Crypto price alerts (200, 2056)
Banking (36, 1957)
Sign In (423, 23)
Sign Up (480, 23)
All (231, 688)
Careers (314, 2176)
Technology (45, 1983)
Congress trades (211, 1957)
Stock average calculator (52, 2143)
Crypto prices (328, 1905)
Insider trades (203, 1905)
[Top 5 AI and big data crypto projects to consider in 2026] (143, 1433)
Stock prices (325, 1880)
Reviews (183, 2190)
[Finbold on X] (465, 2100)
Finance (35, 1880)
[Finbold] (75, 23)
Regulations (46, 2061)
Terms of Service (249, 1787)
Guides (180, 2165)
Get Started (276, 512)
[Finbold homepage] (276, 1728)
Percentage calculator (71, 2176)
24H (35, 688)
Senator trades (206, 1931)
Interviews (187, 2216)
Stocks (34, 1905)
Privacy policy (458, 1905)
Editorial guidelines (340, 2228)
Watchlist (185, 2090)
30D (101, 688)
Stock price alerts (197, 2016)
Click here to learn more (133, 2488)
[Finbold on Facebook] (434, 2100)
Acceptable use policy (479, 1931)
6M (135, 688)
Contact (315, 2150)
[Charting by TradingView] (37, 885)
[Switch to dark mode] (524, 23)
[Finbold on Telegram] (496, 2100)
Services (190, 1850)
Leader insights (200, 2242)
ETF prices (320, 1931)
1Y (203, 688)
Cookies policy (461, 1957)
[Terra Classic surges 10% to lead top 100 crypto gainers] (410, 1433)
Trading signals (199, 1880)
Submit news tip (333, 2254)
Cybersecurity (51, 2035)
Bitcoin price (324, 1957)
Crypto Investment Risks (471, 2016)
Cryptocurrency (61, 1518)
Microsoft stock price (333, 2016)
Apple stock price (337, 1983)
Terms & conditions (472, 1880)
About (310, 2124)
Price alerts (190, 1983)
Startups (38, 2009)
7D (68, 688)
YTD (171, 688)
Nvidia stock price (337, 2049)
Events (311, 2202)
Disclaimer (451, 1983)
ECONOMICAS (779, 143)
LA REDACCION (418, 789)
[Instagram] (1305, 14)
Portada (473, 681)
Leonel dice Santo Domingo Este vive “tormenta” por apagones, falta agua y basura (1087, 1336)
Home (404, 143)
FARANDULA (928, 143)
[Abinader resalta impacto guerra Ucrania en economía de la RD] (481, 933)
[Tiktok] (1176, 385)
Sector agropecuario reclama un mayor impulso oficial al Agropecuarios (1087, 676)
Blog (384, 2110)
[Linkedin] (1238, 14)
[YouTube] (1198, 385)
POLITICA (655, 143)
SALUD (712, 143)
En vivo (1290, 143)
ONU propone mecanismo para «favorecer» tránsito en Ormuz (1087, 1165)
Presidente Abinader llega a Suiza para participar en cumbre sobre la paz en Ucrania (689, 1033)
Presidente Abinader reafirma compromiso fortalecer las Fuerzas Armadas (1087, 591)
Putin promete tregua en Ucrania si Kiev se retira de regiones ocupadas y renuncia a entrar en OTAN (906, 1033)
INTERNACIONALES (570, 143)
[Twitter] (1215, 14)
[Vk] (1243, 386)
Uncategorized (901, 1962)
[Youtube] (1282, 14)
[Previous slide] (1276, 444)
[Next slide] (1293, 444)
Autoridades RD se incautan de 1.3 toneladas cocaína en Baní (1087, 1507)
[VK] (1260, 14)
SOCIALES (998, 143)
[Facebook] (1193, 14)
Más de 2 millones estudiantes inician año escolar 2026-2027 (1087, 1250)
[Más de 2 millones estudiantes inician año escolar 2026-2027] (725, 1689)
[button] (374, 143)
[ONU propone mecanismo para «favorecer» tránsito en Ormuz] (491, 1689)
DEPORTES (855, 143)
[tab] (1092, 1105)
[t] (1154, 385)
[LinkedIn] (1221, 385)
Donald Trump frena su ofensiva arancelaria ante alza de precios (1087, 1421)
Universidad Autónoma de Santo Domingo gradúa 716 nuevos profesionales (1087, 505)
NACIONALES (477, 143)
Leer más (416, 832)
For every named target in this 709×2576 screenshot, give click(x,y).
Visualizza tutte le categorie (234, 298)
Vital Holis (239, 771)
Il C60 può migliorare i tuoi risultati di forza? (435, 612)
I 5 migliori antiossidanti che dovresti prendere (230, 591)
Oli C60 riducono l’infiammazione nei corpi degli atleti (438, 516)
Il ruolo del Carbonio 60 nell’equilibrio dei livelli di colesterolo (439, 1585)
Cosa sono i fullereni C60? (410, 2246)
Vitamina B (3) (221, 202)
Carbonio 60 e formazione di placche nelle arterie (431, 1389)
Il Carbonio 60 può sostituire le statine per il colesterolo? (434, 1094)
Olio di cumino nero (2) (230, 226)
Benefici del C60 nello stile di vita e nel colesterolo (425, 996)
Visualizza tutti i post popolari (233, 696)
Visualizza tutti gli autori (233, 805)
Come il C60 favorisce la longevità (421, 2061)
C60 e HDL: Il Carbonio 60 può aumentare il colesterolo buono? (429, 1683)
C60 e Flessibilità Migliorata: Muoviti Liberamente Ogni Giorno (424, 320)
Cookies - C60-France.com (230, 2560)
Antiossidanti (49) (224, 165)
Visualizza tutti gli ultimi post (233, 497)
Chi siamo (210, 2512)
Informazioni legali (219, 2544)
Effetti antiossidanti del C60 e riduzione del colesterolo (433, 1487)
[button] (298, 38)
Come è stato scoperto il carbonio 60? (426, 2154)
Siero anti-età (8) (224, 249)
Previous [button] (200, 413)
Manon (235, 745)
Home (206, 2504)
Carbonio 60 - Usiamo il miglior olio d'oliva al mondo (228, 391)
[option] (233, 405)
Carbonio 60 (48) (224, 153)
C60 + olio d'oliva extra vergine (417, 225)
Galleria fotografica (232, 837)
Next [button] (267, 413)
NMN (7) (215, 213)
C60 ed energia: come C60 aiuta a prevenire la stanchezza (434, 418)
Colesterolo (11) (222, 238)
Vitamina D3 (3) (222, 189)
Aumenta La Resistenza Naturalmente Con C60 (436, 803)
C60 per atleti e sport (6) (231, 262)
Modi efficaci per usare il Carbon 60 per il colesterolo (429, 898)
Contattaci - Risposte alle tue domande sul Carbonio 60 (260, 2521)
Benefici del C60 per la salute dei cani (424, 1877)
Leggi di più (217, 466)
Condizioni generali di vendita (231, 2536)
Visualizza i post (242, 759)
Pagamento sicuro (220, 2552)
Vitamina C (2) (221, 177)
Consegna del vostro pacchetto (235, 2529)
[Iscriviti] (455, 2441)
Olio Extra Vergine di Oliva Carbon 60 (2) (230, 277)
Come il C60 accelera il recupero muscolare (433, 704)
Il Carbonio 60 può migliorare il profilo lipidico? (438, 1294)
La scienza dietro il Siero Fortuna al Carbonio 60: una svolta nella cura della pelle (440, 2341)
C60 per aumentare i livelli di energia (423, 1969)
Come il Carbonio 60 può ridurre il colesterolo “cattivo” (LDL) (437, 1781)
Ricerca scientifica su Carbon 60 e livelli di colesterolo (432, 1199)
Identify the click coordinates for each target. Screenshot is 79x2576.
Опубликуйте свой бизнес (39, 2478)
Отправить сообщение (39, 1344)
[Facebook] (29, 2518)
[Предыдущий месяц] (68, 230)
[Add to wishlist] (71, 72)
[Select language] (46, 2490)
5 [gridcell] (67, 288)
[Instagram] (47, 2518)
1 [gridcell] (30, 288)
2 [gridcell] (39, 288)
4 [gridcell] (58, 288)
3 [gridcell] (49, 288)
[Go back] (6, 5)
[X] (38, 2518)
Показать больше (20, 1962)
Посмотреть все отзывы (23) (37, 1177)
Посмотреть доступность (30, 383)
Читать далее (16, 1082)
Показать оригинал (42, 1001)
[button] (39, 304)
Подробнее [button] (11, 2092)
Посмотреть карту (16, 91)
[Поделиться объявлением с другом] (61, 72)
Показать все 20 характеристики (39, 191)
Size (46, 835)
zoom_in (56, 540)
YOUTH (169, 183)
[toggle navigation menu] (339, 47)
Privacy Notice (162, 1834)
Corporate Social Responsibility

◆ ◆ ◆ ◆ ◆

Problem to work on: Reproduce verbatim only the segment of the listing bounded by the line containing "Donald Trump frena" and the line containing "For every named", with both boundary lines included.

Output:
Donald Trump frena su ofensiva arancelaria ante alza de precios (1087, 1421)
Universidad Autónoma de Santo Domingo gradúa 716 nuevos profesionales (1087, 505)
NACIONALES (477, 143)
Leer más (416, 832)
For every named target in this 709×2576 screenshot, give click(x,y).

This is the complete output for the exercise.